* READING PASSAGE:
▼▼▼
Understand Childhood Cancers and Blood Disorders
von Willebrand Disease
Von Willebrand Disease (VWD) is the most common inherited bleeding disorder, affecting about one percent of the general population. It is named after Erik von Willebrand who first described it in 1925. Individuals with this disorder commonly present with post-traumatic, post-surgical, or mucocutaneous bleeding (e.g. nosebleeds, gumbleeds, heavy periods, or blood in the urine or stool). Often, affected individuals are asymptomatic and are diagnosed only after they have presurgical testing that reveals prolonged time to form a blood clot.
Once VWD is suspected, a hematologist should be consulted so that the appropriate blood tests can be performed to confirm the diagnosis, and the appropriate treatment can be given to prevent major bleeding. There are three types of VWD: Type I VWD has decreased amounts of von Willebrand factor (VWF), a protein in the blood that helps the blood to clot; Type II VWD comprises different problems in VWF that affect VWF's function; and Type III VWD has no VWF present.
The treatment for VWD depends on the type of VWD. The most common type of VWD is Type I. Since individuals with this type of VWD make some VWF, they can be given a medicine called Desmopressin or DDAVP that helps to release VWF that is stored in the body so that the blood level of VWF can increase to normal. To make sure that a person is Type I, a hematologist will often perform a test called a "DDAVP challenge." For this test, blood is drawn and then DDAVP is given to the individual through an IV over 30 minutes. Blood is then drawn again one hour and two hours after the DDAVP is given. If the amount of VWF increases to normal after the DDAVP is given, then the person is likely to be Type I and DDAVP can be given before any surgical procedures to help prevent bleeding.
▲▲▲
(Records from a dataset)
▼▼▼
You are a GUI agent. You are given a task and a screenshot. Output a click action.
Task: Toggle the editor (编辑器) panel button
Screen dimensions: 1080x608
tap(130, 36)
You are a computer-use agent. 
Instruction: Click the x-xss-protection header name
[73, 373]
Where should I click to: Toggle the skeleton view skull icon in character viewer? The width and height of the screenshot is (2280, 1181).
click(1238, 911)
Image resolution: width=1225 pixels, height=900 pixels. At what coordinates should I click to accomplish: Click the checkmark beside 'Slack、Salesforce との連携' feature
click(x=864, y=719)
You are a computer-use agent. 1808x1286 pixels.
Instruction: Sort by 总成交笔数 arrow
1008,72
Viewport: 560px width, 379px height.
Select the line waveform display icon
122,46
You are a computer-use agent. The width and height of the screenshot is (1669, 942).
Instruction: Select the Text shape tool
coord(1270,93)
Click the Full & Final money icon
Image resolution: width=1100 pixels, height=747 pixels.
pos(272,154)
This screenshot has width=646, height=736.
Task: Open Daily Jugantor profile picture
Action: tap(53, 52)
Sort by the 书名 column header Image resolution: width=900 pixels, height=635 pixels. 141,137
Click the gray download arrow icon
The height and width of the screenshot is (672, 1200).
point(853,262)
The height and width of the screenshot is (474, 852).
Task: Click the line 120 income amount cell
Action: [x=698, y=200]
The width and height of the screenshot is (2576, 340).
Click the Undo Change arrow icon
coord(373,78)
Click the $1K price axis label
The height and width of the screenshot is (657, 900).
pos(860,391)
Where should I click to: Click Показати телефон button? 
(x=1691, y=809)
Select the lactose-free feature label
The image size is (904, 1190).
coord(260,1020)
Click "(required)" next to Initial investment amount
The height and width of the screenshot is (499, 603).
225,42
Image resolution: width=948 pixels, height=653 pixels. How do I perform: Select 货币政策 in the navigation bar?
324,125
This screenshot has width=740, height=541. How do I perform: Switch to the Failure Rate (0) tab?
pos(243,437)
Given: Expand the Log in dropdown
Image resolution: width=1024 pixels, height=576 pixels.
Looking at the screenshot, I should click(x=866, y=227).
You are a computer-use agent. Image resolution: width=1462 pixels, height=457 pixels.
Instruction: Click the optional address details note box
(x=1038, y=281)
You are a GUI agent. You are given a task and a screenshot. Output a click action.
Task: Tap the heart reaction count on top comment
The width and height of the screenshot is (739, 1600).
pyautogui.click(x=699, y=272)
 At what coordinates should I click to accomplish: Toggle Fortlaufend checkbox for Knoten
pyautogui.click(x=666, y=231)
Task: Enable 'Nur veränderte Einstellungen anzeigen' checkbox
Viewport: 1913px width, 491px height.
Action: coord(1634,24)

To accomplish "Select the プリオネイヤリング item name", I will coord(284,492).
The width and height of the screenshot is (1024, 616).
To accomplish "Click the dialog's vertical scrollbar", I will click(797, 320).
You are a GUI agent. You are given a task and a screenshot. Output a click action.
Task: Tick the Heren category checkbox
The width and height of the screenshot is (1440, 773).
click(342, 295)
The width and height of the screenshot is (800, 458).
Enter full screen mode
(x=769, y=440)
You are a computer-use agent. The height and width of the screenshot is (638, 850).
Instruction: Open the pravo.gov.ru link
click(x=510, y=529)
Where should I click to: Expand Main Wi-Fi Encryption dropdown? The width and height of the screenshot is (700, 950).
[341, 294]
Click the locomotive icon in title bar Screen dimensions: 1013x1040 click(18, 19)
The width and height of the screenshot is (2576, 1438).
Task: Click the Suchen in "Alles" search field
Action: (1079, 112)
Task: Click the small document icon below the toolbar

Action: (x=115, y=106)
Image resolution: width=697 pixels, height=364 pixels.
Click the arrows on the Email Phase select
▲▲▲
* WORK INSTRUCTION A:
Sum up the von Willebrand disease text in two sentences.
* WORK INSTRUCTION B:
Transcribe the von Willebrand disease text between "Once VWD is" and "no VWF present.", inclusive.
* WORK INSTRUCTION C:
Write the next part of the von Willebrand disease text, starting after its final sentence.

* RESPONSE AREA A:
Von Willebrand disease is the most common inherited bleeding disorder, affecting about one percent of people, and it often shows up as bleeding after injury or surgery or as nosebleeds and heavy periods, though many people have no symptoms. There are three types based on von Willebrand factor, and people with the most common one, Type I, can be given DDAVP, with a "DDAVP challenge" test used to confirm the type.

* RESPONSE AREA B:
Once VWD is suspected, a hematologist should be consulted so that the appropriate blood tests can be performed to confirm the diagnosis, and the appropriate treatment can be given to prevent major bleeding. There are three types of VWD: Type I VWD has decreased amounts of von Willebrand factor (VWF), a protein in the blood that helps the blood to clot; Type II VWD comprises different problems in VWF that affect VWF's function; and Type III VWD has no VWF present.

* RESPONSE AREA C:
In Type III VWD, since there is no VWF present, the only treatment is administration of VWF that is separated from donated blood of individuals with normal amounts of VWF. These VWF concentrates are small volumes of fluid that can be given by IV over five minutes.
There are different types of problems with VWF that comprise Type II VWD, and therefore different treatments are indicated for different individuals. Individuals who make a VWF that functions a little less than normal can be given DDAVP. Individuals who make a VWF that does not function well (e.g. it doesn't bind to platelets or it binds too much to platelets), need to receive VWF concentrates.
Treatment is generally only indicated if there is significant bleeding or before surgery. Since VWD is inherited, family members should be tested so that they can receive treatment if they need it. Aspirin, Motrin, Ibuprofen, Advil and other similar anti-inflammatory medicines should be avoided because they can increase the risk of bleeding.